[Saved data entries]
==============================
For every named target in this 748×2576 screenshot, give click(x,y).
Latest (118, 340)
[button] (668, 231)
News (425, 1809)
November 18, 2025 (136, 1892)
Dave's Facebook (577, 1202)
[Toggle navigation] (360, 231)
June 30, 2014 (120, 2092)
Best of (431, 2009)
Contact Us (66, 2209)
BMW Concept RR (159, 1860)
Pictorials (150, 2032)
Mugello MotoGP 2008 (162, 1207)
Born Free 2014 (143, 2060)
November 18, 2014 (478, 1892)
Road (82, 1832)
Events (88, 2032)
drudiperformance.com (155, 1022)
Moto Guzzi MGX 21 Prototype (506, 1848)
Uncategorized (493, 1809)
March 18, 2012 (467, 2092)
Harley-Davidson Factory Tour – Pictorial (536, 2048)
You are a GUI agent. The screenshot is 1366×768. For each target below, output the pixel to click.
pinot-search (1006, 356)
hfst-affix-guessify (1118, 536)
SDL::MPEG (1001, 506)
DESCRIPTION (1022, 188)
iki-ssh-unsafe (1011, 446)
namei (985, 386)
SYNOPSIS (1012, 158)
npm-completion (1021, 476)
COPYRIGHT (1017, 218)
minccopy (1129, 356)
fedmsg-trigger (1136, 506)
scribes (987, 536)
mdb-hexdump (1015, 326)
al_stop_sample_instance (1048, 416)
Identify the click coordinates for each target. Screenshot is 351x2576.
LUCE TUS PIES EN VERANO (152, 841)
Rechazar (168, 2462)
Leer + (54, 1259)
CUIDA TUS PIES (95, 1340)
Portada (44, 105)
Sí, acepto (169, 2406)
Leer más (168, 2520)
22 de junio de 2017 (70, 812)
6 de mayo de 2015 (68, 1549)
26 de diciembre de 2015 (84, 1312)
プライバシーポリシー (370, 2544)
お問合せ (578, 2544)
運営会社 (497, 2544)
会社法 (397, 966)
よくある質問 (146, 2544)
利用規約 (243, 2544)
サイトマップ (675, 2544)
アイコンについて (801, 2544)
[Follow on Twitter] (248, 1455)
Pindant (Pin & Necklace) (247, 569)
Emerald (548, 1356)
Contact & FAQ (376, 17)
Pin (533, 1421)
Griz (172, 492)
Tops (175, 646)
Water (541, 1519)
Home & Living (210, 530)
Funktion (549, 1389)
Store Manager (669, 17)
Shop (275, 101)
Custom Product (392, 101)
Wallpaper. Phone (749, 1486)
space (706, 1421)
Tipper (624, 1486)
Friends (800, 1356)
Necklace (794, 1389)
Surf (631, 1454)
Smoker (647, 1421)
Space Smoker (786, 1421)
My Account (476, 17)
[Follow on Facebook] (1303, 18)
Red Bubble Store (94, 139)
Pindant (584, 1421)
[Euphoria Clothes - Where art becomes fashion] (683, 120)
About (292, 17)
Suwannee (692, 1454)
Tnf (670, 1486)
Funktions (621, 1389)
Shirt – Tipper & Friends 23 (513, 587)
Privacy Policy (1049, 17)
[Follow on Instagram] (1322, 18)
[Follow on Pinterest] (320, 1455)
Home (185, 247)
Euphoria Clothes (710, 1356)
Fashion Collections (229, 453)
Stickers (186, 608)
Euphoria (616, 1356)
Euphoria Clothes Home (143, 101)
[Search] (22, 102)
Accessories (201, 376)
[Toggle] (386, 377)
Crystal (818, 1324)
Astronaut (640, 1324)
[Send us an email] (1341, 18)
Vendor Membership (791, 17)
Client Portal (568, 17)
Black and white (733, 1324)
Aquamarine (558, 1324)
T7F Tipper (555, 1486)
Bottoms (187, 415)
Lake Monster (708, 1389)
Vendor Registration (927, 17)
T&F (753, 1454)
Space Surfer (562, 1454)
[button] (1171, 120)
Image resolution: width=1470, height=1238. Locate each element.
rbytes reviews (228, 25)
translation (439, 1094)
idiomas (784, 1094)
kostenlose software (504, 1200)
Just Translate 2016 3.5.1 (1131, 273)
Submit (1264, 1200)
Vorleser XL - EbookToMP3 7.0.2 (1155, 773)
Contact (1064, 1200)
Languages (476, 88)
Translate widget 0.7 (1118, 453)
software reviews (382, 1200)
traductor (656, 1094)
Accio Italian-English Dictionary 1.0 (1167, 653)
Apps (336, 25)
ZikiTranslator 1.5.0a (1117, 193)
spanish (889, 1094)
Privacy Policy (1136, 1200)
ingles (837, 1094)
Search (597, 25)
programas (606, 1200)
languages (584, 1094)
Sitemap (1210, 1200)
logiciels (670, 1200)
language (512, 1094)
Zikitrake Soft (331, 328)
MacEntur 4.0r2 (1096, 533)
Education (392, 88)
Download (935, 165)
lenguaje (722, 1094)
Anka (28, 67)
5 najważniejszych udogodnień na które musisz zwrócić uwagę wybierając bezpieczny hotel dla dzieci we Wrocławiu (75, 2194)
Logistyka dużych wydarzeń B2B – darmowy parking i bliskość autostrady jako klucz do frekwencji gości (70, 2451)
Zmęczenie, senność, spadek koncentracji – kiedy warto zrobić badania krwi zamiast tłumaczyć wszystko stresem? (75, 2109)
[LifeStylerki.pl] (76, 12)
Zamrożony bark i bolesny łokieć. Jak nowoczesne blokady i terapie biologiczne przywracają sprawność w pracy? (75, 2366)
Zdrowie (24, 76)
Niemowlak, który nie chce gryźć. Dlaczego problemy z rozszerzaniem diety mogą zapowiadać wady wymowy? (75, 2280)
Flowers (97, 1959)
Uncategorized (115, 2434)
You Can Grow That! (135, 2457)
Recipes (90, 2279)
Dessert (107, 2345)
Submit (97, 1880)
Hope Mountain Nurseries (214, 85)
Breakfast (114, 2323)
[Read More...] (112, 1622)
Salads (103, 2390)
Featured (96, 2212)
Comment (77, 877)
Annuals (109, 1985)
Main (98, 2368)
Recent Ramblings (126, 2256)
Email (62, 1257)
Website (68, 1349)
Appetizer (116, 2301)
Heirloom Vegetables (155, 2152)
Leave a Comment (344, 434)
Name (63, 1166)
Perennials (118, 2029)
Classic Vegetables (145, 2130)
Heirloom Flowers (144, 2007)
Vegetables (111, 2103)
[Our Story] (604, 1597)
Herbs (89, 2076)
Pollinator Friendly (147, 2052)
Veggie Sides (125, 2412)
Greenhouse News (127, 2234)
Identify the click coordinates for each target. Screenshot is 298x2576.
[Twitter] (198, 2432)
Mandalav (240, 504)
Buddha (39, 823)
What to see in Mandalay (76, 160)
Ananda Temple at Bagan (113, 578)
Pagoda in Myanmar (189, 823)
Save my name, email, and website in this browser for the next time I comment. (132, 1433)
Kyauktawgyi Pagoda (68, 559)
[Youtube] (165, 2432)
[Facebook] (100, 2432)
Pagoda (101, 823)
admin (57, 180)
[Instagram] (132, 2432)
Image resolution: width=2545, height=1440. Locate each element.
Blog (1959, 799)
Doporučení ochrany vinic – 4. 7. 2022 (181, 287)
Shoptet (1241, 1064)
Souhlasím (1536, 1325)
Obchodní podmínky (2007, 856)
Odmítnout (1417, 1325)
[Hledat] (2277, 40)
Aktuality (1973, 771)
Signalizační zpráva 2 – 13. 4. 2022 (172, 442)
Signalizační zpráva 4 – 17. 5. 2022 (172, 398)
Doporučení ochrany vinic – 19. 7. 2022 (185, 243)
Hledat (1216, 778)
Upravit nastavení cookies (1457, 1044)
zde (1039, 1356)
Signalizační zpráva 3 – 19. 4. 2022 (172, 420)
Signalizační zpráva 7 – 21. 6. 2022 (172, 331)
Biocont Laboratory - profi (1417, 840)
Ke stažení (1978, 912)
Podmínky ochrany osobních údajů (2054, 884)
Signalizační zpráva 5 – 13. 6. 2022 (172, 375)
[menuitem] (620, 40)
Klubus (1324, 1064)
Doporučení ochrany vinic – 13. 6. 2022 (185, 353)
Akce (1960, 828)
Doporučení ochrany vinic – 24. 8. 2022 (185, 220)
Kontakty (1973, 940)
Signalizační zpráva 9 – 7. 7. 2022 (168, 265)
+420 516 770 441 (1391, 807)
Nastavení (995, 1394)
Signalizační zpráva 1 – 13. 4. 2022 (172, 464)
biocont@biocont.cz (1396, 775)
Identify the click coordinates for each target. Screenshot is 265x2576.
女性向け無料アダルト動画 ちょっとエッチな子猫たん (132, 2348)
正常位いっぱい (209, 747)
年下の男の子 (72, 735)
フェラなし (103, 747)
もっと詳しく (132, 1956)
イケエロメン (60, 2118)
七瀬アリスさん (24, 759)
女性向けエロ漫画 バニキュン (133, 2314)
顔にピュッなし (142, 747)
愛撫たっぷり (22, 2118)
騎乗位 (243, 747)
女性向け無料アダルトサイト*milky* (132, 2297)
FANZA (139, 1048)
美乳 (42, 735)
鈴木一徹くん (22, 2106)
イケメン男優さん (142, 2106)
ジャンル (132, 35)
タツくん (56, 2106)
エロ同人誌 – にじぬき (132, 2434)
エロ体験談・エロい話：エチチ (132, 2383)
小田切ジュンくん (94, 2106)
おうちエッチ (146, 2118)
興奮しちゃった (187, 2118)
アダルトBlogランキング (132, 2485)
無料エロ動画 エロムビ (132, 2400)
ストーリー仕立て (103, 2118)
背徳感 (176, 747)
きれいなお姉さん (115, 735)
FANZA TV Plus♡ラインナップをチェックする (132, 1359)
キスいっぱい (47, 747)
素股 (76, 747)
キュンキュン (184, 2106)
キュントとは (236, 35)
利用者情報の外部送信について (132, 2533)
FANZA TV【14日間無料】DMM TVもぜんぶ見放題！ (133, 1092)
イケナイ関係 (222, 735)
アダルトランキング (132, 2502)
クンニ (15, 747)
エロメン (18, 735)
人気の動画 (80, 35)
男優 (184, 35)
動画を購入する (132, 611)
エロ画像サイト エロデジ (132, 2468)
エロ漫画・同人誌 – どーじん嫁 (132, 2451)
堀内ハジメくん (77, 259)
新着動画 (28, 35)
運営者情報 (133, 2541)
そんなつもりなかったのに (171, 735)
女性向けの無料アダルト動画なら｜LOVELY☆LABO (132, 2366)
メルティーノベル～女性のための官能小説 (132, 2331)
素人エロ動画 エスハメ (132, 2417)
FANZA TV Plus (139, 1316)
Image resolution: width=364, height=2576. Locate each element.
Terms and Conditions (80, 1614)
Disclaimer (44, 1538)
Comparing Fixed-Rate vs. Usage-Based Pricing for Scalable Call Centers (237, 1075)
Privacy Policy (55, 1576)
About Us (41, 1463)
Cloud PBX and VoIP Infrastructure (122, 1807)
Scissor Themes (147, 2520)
==============================
**EXERCISE PROMPT**
Only the lines from the one with "背徳感 (176, 747)" through the last line above should be restated, word for word.

**EXERCISE OUTPUT**
背徳感 (176, 747)
きれいなお姉さん (115, 735)
FANZA TV Plus♡ラインナップをチェックする (132, 1359)
キスいっぱい (47, 747)
素股 (76, 747)
キュンキュン (184, 2106)
キュントとは (236, 35)
利用者情報の外部送信について (132, 2533)
FANZA TV【14日間無料】DMM TVもぜんぶ見放題！ (133, 1092)
イケナイ関係 (222, 735)
アダルトランキング (132, 2502)
クンニ (15, 747)
エロメン (18, 735)
人気の動画 (80, 35)
男優 (184, 35)
動画を購入する (132, 611)
エロ画像サイト エロデジ (132, 2468)
エロ漫画・同人誌 – どーじん嫁 (132, 2451)
堀内ハジメくん (77, 259)
新着動画 (28, 35)
運営者情報 (133, 2541)
そんなつもりなかったのに (171, 735)
女性向けの無料アダルト動画なら｜LOVELY☆LABO (132, 2366)
メルティーノベル～女性のための官能小説 (132, 2331)
素人エロ動画 エスハメ (132, 2417)
FANZA TV Plus (139, 1316)
Image resolution: width=364, height=2576. Locate each element.
Terms and Conditions (80, 1614)
Disclaimer (44, 1538)
Comparing Fixed-Rate vs. Usage-Based Pricing for Scalable Call Centers (237, 1075)
Privacy Policy (55, 1576)
About Us (41, 1463)
Cloud PBX and VoIP Infrastructure (122, 1807)
Scissor Themes (147, 2520)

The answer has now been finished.